Description: A small rail, similar in appearance to the King and Clapper rail but about half the size. Rich chestnut on wings, and chestnut mottled with dark brown on back. Amber eyes, and legs and bill that are redder than King and Clapper. Bill slightly down curved. Face, cheeks gray. Prefers freshwater or brackish marshes to saltwater.

Voice: A series of high pitched, metallic hid hid riddick chirps, also chit chit. Audio is available at

Virginia Rail 2
Al Liberman

Feeding: Feeds in the mud under heavy cover of reeds and aquatic plants. Finds food by probing in the mud with its beak. Eats insects and small animals.

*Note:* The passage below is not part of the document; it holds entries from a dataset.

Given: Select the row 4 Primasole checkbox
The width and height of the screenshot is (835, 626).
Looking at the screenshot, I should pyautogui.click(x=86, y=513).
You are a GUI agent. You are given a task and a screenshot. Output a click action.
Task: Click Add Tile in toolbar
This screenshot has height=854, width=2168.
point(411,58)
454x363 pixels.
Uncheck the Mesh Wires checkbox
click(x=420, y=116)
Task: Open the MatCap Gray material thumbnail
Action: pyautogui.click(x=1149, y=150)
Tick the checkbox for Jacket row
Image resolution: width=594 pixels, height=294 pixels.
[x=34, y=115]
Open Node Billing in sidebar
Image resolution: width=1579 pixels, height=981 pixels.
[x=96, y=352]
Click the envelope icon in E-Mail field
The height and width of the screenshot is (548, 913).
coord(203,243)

Behavior at Wakodahatchee: The Virginia Rail is one of the most, if not the most, elusive bird at Wakodahatchee. Al Liberman preformed a minor miracle by capturing these photographs. The best time to find them is early in the morning during the winter. The Virginia Rail is migratory, and is only present during the winter. Search around the edges of the Bulrush stands, and in thick Fireflag near open mudflats (especially around 13). The Virginia Rails are often heard before they are seen... Listen primarily for a "chit...chit chit" call that they make to announce or defend territory.